Being honest on your rental paperwork is crucially important. In fact, as of July 1, 2018, South Dakota laws allow landlords to evict or fine tenants who misrepresent their need for a service animal when renting. That's why you should only attempt to qualify for a service animal in your rental unit if you meet the state's ascribed criteria.
So what qualifies a person to have a service/assistance animal in a rental property in South Dakota?
'Readily Apparent' Disability or Health Condition
If you experience a form of disability or a health-related condition that is "readily apparent," as the new statewide law enacted by Gov. Dennis Daugaard states, you qualify for a service animal exception to rental property rules and fees. You aren't responsible for supplying any additional documentation to your landlord if this is the case.

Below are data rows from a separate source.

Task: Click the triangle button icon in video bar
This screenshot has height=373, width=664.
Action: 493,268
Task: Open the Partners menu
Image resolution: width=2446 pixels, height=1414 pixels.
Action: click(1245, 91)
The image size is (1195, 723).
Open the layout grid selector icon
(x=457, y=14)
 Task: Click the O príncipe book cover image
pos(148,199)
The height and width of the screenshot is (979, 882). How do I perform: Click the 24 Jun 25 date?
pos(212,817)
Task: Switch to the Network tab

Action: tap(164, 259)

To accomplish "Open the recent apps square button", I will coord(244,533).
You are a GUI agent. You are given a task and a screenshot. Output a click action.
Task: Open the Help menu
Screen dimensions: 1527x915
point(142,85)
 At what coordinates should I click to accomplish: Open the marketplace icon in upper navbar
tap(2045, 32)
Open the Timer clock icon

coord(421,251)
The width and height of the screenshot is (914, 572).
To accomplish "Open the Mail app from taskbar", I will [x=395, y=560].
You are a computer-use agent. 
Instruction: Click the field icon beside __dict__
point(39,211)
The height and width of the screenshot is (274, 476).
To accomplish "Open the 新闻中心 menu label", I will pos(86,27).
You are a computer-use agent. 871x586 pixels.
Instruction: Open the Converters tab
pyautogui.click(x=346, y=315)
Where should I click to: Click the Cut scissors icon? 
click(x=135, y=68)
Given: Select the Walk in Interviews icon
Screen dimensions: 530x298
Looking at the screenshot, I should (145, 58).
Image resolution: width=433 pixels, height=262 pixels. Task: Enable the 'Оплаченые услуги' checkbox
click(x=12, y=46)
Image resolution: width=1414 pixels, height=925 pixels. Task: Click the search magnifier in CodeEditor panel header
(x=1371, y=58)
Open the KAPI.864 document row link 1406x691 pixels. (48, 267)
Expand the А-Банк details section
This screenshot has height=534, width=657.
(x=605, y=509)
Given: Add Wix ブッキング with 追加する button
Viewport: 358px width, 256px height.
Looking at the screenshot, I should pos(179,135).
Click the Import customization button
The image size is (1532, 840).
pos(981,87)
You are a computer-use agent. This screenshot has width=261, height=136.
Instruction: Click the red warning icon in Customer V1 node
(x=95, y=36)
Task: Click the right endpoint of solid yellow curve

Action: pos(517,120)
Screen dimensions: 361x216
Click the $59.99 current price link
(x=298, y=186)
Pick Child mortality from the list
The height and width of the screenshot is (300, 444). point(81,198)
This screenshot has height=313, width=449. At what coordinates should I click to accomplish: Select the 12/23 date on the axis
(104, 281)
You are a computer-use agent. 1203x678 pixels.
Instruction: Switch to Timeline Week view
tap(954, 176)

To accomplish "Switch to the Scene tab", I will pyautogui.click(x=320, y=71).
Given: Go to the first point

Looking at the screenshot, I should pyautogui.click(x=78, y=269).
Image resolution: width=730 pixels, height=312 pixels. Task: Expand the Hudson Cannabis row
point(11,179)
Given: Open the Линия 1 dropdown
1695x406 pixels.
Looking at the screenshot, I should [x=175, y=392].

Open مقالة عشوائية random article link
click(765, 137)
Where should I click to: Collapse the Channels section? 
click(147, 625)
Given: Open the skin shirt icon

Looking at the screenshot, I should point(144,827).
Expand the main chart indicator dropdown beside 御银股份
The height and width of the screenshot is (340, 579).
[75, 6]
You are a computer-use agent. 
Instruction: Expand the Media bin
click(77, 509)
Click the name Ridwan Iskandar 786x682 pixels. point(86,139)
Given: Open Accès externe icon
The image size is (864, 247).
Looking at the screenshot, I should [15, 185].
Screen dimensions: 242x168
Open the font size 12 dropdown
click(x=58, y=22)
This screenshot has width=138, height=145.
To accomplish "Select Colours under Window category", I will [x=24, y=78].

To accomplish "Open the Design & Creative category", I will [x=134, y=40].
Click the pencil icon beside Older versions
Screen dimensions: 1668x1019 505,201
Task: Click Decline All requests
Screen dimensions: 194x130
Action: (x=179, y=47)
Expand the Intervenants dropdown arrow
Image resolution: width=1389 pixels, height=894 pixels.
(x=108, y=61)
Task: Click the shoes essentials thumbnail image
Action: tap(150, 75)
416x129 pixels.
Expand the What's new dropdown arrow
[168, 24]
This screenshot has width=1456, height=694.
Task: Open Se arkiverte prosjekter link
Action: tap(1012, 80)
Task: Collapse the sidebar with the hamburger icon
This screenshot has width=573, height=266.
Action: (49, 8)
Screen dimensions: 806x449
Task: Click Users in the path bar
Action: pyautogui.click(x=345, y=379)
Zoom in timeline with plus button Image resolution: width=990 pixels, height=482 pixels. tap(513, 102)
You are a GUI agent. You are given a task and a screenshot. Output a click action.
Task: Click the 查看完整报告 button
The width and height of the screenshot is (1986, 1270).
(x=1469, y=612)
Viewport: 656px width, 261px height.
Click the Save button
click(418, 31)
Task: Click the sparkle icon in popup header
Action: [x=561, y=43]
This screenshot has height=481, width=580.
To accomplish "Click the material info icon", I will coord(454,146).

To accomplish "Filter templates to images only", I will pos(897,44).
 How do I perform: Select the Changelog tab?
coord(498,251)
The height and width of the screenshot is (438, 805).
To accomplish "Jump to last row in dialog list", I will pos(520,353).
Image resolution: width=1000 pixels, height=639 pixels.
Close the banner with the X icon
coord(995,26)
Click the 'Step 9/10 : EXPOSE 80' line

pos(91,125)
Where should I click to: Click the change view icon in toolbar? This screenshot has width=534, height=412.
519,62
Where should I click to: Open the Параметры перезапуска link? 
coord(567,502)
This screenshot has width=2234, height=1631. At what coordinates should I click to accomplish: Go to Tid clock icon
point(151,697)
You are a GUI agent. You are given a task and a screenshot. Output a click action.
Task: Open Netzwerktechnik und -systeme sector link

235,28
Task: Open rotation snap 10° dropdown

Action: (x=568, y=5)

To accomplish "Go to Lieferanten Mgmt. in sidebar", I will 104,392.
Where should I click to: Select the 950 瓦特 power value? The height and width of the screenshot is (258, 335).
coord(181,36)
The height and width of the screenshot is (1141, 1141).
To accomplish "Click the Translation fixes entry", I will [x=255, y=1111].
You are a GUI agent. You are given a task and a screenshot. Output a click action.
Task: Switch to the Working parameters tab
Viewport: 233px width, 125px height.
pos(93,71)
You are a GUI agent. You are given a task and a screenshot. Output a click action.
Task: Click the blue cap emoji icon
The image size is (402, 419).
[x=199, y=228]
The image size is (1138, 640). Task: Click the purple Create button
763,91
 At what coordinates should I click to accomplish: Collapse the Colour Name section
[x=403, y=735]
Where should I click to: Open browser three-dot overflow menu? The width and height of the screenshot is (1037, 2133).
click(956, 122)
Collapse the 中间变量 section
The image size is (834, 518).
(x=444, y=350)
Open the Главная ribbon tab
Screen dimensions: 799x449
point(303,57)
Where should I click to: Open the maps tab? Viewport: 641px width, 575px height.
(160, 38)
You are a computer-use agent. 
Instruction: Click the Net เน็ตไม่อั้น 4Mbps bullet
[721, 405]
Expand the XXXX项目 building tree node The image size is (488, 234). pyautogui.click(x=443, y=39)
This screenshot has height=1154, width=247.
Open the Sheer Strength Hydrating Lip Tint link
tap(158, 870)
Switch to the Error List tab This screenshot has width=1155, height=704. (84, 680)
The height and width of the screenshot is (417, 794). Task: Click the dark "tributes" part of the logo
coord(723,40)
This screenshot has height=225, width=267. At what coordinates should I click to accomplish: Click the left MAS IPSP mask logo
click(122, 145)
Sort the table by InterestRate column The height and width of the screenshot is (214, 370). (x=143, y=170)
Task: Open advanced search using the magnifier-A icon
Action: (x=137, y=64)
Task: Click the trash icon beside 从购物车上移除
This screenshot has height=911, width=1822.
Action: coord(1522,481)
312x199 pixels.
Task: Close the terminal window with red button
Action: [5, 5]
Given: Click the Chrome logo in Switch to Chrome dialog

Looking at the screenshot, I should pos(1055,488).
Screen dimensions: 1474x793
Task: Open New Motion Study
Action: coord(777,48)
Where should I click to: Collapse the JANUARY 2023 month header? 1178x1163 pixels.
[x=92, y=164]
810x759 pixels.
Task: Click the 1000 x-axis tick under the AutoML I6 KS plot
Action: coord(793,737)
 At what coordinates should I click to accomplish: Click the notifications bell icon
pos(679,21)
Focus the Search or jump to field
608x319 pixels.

If you have a condition that is not visually discernible, you must provide a property manager with documentation from a doctor or therapist that affirms a therapeutic relationship of your need for a service or emotional support (assistance) animal. There was no previous South Dakota law preventing tenants from submitting fake or false documentation in order to receive a service/assistance animal exception and evade potential fees. This is no longer the case, as property managers are allowed to verify follow up on documentation and charge a tenant a fine or evict said tenant if documentation is discovered to be forged or fabricated.
Previous law did not discern between a "service or emotional support animal" and a "trained animal," which has now been updated. Documentation of an animal's status as a qualified service or emotional support animal needs to be identified in the provided documentation when a disability or health condition isn't, as outlined above, "readily apparent."